The impact of middle school students' perceptions of the classroom learning environment on achievement in mathematics
This study examined learning environments in middle school mathematics classes through the perspectives of high and low achieving students. The goal of the study was to determine which classroom learning environment factors are experienced differently by high achievers than they are by lower achieving students. The "What is Happening in Class" questionnaire and results of a standards-based mathematics assessment were used to identify participants with high mathematics achievement and relatively favorable perceptions of their classroom learning environment and students with low mathematics achievement and relatively unfavorable perceptions of their mathematics classroom learning environment.
Participants were interviewed in focus groups and selected participants were also interviewed individually. Results revealed that four aspects of the mathematics classroom learning may impact achievement because they can be experienced differently by students who are high and low achievers. These aspects of the learning environment are teacher support, equity, student cohesiveness and task orientation.
Teacher support was linked to perceived affiliation with the teacher.

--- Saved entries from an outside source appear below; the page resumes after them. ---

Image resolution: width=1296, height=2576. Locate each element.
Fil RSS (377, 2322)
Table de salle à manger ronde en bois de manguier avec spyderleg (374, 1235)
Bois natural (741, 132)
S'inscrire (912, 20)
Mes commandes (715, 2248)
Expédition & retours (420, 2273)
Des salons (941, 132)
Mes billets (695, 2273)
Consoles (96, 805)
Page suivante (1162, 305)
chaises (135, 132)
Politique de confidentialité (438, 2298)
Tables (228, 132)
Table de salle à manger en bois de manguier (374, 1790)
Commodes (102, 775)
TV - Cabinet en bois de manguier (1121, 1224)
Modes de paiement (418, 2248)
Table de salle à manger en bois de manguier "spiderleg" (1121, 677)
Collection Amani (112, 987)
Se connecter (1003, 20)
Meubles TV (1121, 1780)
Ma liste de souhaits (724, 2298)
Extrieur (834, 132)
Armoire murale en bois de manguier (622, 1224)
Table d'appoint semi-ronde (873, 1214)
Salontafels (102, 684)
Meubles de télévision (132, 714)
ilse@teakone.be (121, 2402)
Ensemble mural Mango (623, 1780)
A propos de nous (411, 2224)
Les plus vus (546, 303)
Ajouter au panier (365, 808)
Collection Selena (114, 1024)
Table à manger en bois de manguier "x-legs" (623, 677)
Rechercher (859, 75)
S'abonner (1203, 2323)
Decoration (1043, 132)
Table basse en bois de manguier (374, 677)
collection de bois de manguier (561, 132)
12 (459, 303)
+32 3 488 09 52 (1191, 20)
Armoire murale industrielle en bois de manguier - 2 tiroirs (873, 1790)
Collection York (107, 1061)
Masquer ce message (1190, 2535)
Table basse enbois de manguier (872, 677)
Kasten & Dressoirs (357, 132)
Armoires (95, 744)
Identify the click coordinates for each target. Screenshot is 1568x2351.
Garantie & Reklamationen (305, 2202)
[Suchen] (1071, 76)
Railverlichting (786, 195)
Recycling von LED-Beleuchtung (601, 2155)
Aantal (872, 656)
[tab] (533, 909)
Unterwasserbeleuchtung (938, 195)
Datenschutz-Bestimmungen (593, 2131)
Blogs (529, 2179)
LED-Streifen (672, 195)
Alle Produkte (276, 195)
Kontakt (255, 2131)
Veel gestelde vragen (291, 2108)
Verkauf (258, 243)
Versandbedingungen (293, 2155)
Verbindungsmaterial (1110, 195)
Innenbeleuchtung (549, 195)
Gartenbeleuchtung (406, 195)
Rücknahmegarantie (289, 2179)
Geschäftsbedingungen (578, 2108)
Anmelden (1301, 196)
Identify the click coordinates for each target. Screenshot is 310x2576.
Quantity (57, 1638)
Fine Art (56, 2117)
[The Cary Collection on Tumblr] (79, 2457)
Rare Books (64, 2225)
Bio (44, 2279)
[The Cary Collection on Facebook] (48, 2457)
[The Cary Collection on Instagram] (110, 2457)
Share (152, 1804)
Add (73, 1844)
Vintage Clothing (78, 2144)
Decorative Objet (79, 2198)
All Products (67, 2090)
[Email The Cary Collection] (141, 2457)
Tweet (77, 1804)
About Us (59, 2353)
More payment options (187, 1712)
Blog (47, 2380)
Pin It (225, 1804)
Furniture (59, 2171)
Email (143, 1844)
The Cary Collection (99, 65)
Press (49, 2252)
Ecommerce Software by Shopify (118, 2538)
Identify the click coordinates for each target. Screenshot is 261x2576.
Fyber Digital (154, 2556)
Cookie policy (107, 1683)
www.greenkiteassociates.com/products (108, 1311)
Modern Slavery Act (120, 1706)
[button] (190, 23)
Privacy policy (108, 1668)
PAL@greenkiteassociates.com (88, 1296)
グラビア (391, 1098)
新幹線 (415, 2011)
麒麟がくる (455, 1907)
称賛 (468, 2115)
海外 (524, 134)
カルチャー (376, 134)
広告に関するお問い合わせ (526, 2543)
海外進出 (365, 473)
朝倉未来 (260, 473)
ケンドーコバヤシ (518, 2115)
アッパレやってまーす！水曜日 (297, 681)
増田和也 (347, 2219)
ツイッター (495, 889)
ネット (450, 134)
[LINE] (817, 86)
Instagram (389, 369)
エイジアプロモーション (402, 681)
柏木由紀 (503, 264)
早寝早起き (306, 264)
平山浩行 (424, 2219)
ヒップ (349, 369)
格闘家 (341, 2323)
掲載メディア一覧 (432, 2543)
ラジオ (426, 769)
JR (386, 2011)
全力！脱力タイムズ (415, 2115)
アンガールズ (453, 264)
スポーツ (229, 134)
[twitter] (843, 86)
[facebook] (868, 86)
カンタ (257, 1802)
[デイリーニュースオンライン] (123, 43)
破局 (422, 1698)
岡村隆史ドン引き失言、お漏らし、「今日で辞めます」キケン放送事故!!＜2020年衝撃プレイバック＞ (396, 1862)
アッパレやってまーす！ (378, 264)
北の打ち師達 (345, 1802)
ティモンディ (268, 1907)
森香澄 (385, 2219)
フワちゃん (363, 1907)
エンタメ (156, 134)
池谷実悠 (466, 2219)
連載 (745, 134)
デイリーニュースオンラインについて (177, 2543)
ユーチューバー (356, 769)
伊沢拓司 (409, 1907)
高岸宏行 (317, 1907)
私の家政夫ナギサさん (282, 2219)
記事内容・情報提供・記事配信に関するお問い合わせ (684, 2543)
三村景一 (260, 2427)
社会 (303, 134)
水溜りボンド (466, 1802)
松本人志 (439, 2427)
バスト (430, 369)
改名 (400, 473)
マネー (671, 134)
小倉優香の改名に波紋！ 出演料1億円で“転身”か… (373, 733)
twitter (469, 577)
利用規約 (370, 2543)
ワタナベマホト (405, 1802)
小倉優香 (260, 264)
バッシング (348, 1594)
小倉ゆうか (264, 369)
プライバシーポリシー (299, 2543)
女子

Both low and high achievers indicated that teachers seem to be more affiliated with students who are high achievers that answer questions correctly and with students who comply with classroom rules. The equity issues identified by students were related to the amount and type of support that learners get to meet their learning needs. Lower achieving students perceived that it was harder for them to get attention and support for learning needs than did higher achieving students because they perceive that much of classroom attention is directed at praising students for what they already know how to do rather than for new learning. Students described strong preferences for working in self-selected groups. High achieving students were more likely to be able to name and describe classroom processes, tasks, and expectations than were lower achieving students.
This study affirms the need for teachers of middle school mathematics to be attentive to pedagogical choices, classroom norms, and the nature of classroom opportunities. The study identifies status issues that arise from certain types of mathematics pedagogy and calls for transparency in classroom norms and strategic grouping practices to improve learning opportunities for lower achieving students.